Pittsburgh Penguins winger Jake Guentzel is entering his contract year. Millions of dollars are stake. It’s Guentzel’s third professional year and the final year of his entry-level contract, which means next summer he will be a restricted free agent and in line for a payday. But just how fat his wallet gets will be determined by a how many times he lights the lamp and if he can improve his play from last season.
Given the NHL’s aversion or outright refusal to tender RFA offer sheets, the Penguins will not be challenged for Guentzel’s services. Guentzel’s regular season performance will determine if he gets top-six forward money or a team friendly paycheck.
In the first two years of his NHL career, there has been a big difference between regular season Guentzel and playoff Guentzel. The playoff version has been a killer. Last season, Guentzel racked up 21 points, including 10 goals in 12 games. In the 2017 Stanley Cup run, Guentzel marked 13 goals and 21 points in 25 games.
Post-season Guentzel plays a dynamic game, is aggressive in dirty areas and is solid defensively. Not only does Guentzel finish the dishes from Sidney Crosby, but he also sets up Crosby, too.
Regular season Guentzel looks like playoff Guentzel, but only in the mirror.
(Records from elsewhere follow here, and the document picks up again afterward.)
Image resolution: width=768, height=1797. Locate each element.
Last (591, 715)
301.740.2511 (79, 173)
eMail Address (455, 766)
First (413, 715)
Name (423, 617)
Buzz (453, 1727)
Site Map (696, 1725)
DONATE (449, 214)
In the regular season, Guentzel is not a point-per-game player and last season he wasn’t even a .6 points-per-game player. He was 28th in scoring among left wings. Guentzel scored 22 goals and tallied 48 points, but the Penguins coaches were asking for more. Penguins head coach Mike Sullivan, in classic Sullivan-speak, publicly encouraged Guentzel to play “stiff” on the wall and contribute more offensively.
Sullivan has become a master of putting a positive spin on criticisms, so comments become encouragement.
There is a huge salary difference for left-wingers who score in the 40’s and those who score in the mid 50’s and 60 points.
Jake Guentzel Comparables
Guentzel, 24, has several comparables past and present, including former Carolina Hurricanes winger Jeff Skinner who received a six-year, $34.35 million contract from now-Penguins GM Jim Rutherford in 2012. Skinner scored 44 points in 64 games as a 22-year old to score the deal with a $5.725 AAV.
In the last couple seasons, several players in Guentzel’s atmosphere have received contracts. Detroit left wing Anthony Mantha and New York Rangers forward Vladislav Namestnikov also scored 48 points last season. Namestnikov, 25, signed a two-year bridge deal with a $4 million annual cap hit. Mantha, 23, also got a two-year bridge deal but for only $3.3 annually. In 2016, Tampa Bay forward Alex Killorn scored 40 points (14g, 26a) in 81 games and Tampa Bay GM Steve Yzerman rewarded him with a seven-year, $31.15 million contract ($4.45 AAV).
If Guentzel has another lackluster season, he could be in the same $4 million, bridge-deal range. However, if Guentzel fills the net like the top-shelf sniper, the payday will increase substantially.
In 2015-16, then-Ottawa left wing Mike Hoffman upped his offensive output from 48 points to 59 points (29g, 30a). The Senators handed Hoffman a four-year, $20.75 payday ($5.187 AAV). St. Louis wing Jaden Schwartz scored 64 points in 2014-15. Injuries cost him most of 2015-16 but the 24-year-old inked a five-year, $26.750 million deal ($5.350 AAV).
On the top end of the contract scale, Winnipeg winger Nikolaj Ehlers popped for 64 points (25g, 39a) in 2016-17 after scoring only 39 points in the previous season. He signed a seven-year, $42 million contract with Winnipeg. Ehlers was 21-years-old at the time of signing but came with a high-draft choice pedigree.
Guentzel, like the rest of the Penguins, cannot afford to coast through another regular season picking up bad habits. The Penguins are relying on Gentzel to be one of the primary sources of offense. Another 48-point season would be a disappointment and if the Penguins are disappointed, Guentzel may share that feeling next summer. But, if he taps his full potential, he’ll be worth more than $5 million per season.
Since the Penguins have not been shy about signing their own, players such as Bryan Rust and Conor Sheary received multi-year deals, Guentzel has a big opportunity for both the team and his bank account.